Friday Bits and Bobs. And a bit of a Rant.

It's action stations at Crooked Cottage, and after I've gotten through a pile of work, I need to sort out the chicken bordello in anticipation of the arrival of some sweet dears tomorrow. We're going chicken buying! As well as attending a Spring Festival. And would you look at that tempus fugit?

Without any further delay, here are some bits and bobs for your Friday...

How would you like this at the bottom of your garden? Settle in and just imagine...an abundance of honeysuckle is also compulsory.
Image via pinterest, but from this rather posh site, where there are people called "Monty", "Rog", and "Freddie". I say.
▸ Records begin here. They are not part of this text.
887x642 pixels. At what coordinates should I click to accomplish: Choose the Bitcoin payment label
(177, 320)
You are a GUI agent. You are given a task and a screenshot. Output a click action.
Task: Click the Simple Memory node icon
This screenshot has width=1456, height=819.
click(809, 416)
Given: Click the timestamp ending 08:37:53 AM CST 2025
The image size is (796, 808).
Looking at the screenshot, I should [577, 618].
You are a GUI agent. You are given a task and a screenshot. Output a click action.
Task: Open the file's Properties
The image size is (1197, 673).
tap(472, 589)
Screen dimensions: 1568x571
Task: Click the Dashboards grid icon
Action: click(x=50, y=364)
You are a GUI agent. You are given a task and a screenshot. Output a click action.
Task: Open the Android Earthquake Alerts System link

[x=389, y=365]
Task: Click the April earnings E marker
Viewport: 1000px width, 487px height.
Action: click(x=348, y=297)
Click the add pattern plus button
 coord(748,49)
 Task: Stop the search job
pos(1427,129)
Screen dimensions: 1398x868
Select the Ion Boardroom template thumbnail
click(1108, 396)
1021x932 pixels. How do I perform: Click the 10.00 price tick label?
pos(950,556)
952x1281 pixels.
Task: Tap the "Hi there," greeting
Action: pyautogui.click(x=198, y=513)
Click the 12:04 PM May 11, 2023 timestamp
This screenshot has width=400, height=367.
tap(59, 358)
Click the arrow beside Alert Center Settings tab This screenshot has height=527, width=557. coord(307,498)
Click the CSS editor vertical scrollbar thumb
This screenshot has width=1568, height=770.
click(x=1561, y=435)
Anyone who knows me, will also know that I tend to gnash my teeth and look a little wild-eyed whenever I encounter certain New Age speak. I'm a bit woo, (a bit! I ride a broomstick fuhgoodnesssakes), and I'm not entirely impatient with all of it, but...a lot of it I find flaky, and a little delusional. Certainly condescending, (I detest receiving lectures on "abundance" from people who don't make any of their own). It's the New Age fairy floss and flake I tend to refer to as Unicorns Shitting Rainbows. It's when the Wild Mystery and beauty, as well as all the raw, primal darkness has been removed, then airbrushed, declawed, and stunningly dumbed down into something bland, and domesticated, (as well as domesticating). But it's highly marketable stuff. I'm wary of any belief system that is swallowed whole without question, and which tells you that you are "too much in your head" and "not embracing the light of your divine self" (oh puhlease) if you do want to think critically, or question anything. This particular brand of New Age thinking seems to require passivity and blind acceptance. To my mind, that's a cult.*

Phew. Rant over. Anyway...I enjoyed reading this essay by Jacqueline Woodward-Smith over on her sacred activism blog, Radical Honeybee. It really does speak beautifully about the female spirit, the goddess, and the (repackaged) dualism of the New Age.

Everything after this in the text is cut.